O que eu aprendi com bell hooks
Vítor Pluceno Behnck,
Bolsista PET-Letras
Letras – Inglês
Da Pedagogia Engajada ao ensino e aprendizagem sem limites, os catorze ensaios do livro Ensinando a Transgedir, escrito pela norte-americana bell hooks (assim mesmo, em letras minúsculas), apresentam diversos e ricos posicionamentos e relatos acerca da pedagogia crítica. Nesse texto, busco traduzir em palavras alguns dos tantos ensinamentos que esta obra me trouxe — e tentarei demonstrar o porquê acredito que essa seja uma obra indispensável para qualquer educador no século vinte e um.
Primeiramente, é interessante ressaltar como a história pessoal da autora se intersecciona com o ideal norteador de toda sua obra: o pensamento crítico. Um fato marcante, em sua história, é que hooks frequentou a educação básica nos Estados Unidos durante o regime de segregação social, como ela comenta na Introdução de Ensinando a transgredir:
essa transição das queridas escolas exclusivamente negras para escolas brancas onde os alunos negros eram sempre vistos como penetras, como gente que não deveria estar ali, me ensinou a diferença entre a educação como prática da liberdade e a educação que só trabalha para reforçar a dominação. (hooks, 2020, p.12).
Mais tarde, na universidade, hooks relata seu espanto com seus professores reforçando a ideia de que o objetivo principal da educação era aprender obediência e autoridade. A partir dessa experiência avassaladora, a autora começou a escrever seu primeiro livro durante a graduação, o que a levou para a perspectiva da pedagogia engajada e à noção de que havia — e adiciono, ainda há — uma séria crise na Educação.
hooks foi profundamente tocada pelo trabalho de Paulo Freire e Thich Nhat Hanh, que a influenciaram a combater o sistema bancário de educação[1]. Assim, a autora propôs um modelo educacional holístico, considerando que a sala de aula “será também um local de crescimento para o professor, que será fortalecido e capacitado por esse processo” (hooks, 2020, p. 35). Deste modo, ela reforça a ideia da “do-discência” proposta por Freire (2021), em que o professor aprende ao passo que ensina, e os estudantes ensinam ao passo que aprendem.

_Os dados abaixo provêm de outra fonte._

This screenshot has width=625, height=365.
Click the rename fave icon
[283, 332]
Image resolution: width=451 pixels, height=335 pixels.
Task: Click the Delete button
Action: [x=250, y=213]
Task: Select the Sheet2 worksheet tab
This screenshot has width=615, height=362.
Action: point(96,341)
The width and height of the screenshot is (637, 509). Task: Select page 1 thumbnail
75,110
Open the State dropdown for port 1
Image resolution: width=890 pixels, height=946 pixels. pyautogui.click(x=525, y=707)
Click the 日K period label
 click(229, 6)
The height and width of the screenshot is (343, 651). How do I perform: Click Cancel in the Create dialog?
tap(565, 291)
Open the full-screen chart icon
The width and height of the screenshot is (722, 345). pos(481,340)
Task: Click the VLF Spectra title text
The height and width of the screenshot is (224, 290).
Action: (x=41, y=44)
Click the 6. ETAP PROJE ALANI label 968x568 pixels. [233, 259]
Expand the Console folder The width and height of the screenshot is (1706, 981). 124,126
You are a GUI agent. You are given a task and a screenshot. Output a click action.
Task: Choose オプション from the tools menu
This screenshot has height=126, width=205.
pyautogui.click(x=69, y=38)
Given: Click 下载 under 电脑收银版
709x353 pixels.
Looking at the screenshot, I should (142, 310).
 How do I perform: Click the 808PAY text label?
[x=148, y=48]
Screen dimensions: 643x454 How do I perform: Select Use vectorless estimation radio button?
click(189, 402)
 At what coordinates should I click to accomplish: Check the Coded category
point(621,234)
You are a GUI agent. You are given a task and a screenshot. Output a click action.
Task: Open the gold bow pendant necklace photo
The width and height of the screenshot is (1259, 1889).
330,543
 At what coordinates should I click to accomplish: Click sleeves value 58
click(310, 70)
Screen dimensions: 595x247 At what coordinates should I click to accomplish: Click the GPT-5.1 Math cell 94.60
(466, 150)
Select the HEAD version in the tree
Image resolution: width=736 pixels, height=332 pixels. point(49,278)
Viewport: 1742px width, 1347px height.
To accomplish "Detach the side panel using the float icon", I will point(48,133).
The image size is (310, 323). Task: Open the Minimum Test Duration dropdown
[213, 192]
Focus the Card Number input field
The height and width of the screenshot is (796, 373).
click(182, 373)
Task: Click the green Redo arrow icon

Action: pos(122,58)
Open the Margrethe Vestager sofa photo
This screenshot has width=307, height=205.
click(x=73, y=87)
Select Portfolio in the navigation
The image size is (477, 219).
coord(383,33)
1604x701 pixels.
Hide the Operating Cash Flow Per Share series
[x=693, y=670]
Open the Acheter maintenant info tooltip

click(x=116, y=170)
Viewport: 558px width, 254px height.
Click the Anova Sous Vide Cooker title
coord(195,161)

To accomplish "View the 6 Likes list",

Como pontuei anteriormente, acredito que a Educação — sobretudo no Brasil — enfrenta uma severa crise. E não se trata de uma crise somente de recursos ou políticas públicas, mas uma crise ideológica. Forças políticas nefastas declaradamente autoritárias minam o sistema educacional já precarizado, impondo perspectivas neoliberais que exacerbam as desigualdades mascaradas pelo discurso simplista e meritocrata.
Portanto, hooks é voz dissidente desse projeto de educação bancário e desigualitário. Entender a educação como prática de liberdade é um passo essencial para a formação de “do-discentes” críticos e engajados com a realidade de seus estudantes, tornando a sala de aula um espaço que acolha os indivíduos em sua totalidade, e não como meros projetos de mão-de-obra qualificada. hooks nos permite transgredir a “coisificação” de toda uma classe que merece ser tratada com boniteza e consciência. Ensinar a transgredir é preciso, e mais do que isso: é cada dia mais urgente.
Fonte: Querido Clássico, 2022.*
[1] “Paulo chamou de “educação bancária” àquela que considerava que “o educador é sempre o que educa, e o educando o que é educado; o educador é o que sabe, e os educandos os que não sabem”; o educador é o que fala, os educandos os que escutam docilmente; os educadores sujeitos, os educandos objetos”. Contrapondo-se à educação bancária, propunha que os educadores fossem humanistas, que empreendessem uma educação problematizadora, revolucionária, que se identificassem com seus educandos. Tudo isso levaria a libertação de ambos” (HADDAD, 2019, p. 95).
Referências
FREIRE, Paulo. Pedagogia da Autonomia: saberes necessários a prática educativa. 70 ed. Rio de Janeiro: Paz e Terra, 2021.
HADDAD, Sérgio. O educador: um perfil de Paulo Freire. 1a ed. São Paulo: Todavia, 2019.
hooks, b. Ensinando a transgredir: a educação como prática de liberdade. 2a ed. São Paulo: Editora WMF Martins Fontes, 2017.
*Fotodescrição: imagem de fundo rosa caro com palavras escritas em letras cursivas. No centro, há uma colagem da autora bell hooks, que possui pele negra, cabelo crespo preto e veste uma blusa de manga comprida florida, com a cabeça apoiada em seu queixo. Atrás dela, há asas de borboletas na cor vermelho escuro.